But if all that is done, the motoring public will snap up hydrogen cars by the dozen.

Maybe. I used to be a hydrogen car fan, maybe I'm still too optimistic.

Brian said...

Hi John, I had the same opinion of Arnold Schwarzenegger regarding the push for hydrogen 10 years ago, before he finally got somewhat sincere about climate change. Now feels different, partly because of who's pushing it, and partly because hydrogen's not being used AFAICT to weaken policies promoting electric vehicles.

Whitebeard - from a policy perspective, the 100 hydrogen stations are unimportant as far as their direct effects are concerned, either positive or negative. If they lead to nothing, then that's too bad and a waste of money (but not a lot of money compared to overall energy budget over a decade). The chance that they could lead to something huge makes them seem worthwhile to me.

Thomas Lee Elifritz said...

You used to be a usenet crank too, and well, guess what, you still are.

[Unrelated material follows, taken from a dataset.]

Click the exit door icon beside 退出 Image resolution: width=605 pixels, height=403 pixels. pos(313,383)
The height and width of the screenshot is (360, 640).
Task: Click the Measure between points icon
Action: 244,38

Thomas Lee Elifritz said...

What's that, the internet stink eye? Everyone has their preferred molecule. It takes all kinds. But molecules have consequences. The consequences of hydrogen and oxygen molecules and ultraviolet photons are fortunately for you, very low. What I sense is a complete laziness of the US government and academic institutions to get this job done. When there are just a handful of people in the entire world working on this problem, the complaints of the rubes start to get pretty lame.


EliRabett said...
As Santayana said, those who forget the past are doomed to repeat it.